The characters of Viviane (Ronit Elkabetz) and Elisha (Simon Abkarian) will be familiar to some. They have previously appeared in the Elkabetz brothers’ To Take a Wife and The Seven Days. The former followed Viviane through her unhappy marriage, whilst the latter focussed on time spent apart. In Gett: the Trial of Viviane Amsalem proceedings move into court. There have been many brilliant and intense courtroom drama over the years, from the classic 12 Angry Men to Kramer Vs Kramer. Gett is up there amongst the best,, and is almost thrilling at times.
After many years of unhappy marriage Viviane has finally taken the steps to get a divorce. Unfortunately her husband Elisha isn’t prepared to give her one. She takes her case to the Rabbinical Court but her husband is uncooperative. Represented by Carmel (Menashe Noy) and Elisha by his brother Rabbi Simon (Elijah Amsalem), she spends the next five years attempting to be free of her husband.

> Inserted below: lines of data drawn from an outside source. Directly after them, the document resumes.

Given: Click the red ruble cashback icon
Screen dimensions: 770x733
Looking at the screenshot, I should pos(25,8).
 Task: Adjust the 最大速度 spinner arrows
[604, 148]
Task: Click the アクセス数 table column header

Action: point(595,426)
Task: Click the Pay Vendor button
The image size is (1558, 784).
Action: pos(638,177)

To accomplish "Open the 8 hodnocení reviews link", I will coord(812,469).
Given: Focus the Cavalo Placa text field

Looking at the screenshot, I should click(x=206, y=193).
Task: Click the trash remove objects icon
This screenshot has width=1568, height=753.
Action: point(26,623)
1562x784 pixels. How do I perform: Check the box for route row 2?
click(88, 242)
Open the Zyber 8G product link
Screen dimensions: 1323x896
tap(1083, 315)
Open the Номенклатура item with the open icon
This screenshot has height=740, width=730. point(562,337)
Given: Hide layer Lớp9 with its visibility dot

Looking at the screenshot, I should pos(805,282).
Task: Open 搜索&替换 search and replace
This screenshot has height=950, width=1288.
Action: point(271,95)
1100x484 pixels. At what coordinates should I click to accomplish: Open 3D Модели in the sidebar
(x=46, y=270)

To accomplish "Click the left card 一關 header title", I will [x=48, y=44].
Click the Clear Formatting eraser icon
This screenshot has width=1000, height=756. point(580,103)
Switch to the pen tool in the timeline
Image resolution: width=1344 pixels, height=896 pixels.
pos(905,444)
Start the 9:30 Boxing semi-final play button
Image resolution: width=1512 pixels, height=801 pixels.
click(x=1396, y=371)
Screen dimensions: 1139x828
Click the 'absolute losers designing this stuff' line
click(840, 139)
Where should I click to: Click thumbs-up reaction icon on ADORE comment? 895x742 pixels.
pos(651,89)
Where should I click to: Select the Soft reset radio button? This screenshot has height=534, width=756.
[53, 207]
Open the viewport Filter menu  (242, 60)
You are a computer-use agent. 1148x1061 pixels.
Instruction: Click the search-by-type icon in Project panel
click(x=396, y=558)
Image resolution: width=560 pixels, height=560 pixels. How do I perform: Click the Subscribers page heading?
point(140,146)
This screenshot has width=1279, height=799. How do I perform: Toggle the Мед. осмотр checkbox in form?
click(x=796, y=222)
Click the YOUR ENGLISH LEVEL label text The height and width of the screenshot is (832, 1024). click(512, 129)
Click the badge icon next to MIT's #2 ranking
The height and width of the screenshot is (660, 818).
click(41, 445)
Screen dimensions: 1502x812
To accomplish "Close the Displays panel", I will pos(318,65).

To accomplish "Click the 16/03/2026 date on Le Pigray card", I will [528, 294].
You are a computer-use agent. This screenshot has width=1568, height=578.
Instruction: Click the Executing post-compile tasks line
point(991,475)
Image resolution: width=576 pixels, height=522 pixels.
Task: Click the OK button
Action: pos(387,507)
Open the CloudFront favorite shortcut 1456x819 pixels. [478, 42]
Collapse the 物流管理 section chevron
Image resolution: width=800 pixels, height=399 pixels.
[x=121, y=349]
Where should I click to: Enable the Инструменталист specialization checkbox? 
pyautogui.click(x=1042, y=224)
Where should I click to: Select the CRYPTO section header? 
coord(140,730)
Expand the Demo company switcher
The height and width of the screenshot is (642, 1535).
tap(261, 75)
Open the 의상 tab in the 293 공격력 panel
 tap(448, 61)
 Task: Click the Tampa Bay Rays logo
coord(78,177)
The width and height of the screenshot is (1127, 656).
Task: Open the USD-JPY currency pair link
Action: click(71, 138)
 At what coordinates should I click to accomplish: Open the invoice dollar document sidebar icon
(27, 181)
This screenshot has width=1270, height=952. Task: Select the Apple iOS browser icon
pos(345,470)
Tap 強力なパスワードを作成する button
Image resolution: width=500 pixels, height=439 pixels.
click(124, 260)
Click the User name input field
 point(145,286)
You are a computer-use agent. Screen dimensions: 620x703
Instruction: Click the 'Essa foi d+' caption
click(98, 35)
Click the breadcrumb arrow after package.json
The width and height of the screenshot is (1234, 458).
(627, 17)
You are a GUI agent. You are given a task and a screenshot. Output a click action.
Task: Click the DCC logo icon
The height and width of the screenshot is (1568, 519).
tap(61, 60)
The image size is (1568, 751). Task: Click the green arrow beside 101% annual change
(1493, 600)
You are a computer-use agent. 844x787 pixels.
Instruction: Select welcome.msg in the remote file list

In Israel there’s no legal marriage or divorce, all matters are handled religiously and binding under the law. Gett: the Trial of Viviane Amsalem, the final film of the Elkabetz brothers’ trilogy, continues to focus the spotlight on the male dominance in Israeli society. In a society where women obey their men and where women are seen as second class citizens, Viviane fights stubbornly to get her voice heard. Elisha bristles with passive aggressive tension throughout; the mask rarely slips. As someone who lives in a Western liberal democracy where the patriarchal system remains an issue, seeing this kind of discrimination in a modern society puts things in perspective.
Gett: the Trial of Viviane Amsalem is released on DVD by Studio Canal on December 8.